Cheeburger Cheeburger is a 1950s-style fast casual restaurant chain specializing in cheeseburgers, french fries, onion rings, and milkshakes. The chain is headquartered in Fort Myers, Florida. As of 2023, Cheeburger Cheeburger has two locations in the United States.

==History==
Bruce Zicari opened the first Cheeburger Cheeburger in Sanibel, Florida, in 1986. The restaurant was named after John Belushi's pronunciation of cheeseburger as "cheeburger" on a Saturday Night Live sketch at the fictitious Olympia Café.

The first international location opened in Kuwait but has since closed.

In November 2017, Cheeburger Cheeburger was acquired by Premier Restaurant Group.

In 2022, the original Cheeburger Cheeburger restaurant located on Sanibel Island was severely damaged by Hurricane Ian.

Several locations have closed in recent years.

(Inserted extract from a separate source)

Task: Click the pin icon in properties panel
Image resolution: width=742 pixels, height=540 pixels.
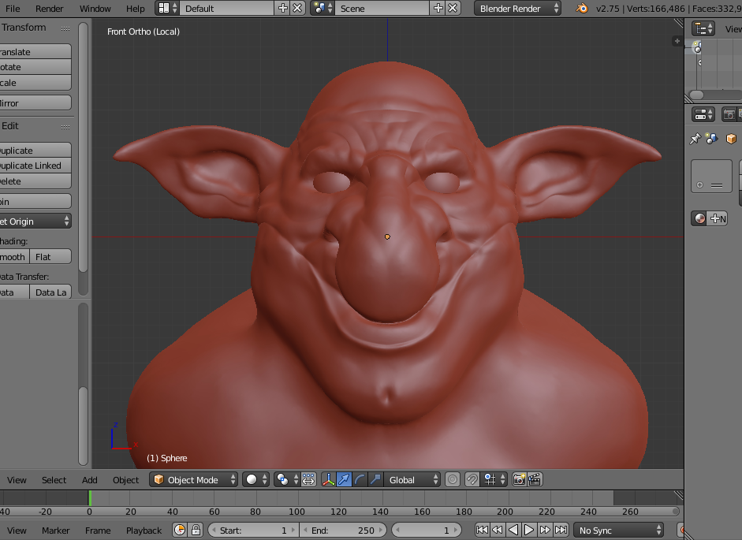Action: [695, 139]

The chain has one location in Sanibel, Florida, and Richmond, Virginia.

==Legal matters==
When Cheeburger Cheeburger opened a restaurant in Glenview, Illinois, they were sued by Billy Goat Tavern, which had served as the inspiration for the original Olympia Café Saturday Night Live parody. An out-of-court settlement was reached wherein the restaurant changed the name of the Glenview location to simply Cheeburger and agreed not to open another restaurant within 125 miles (200 km) of downtown Chicago.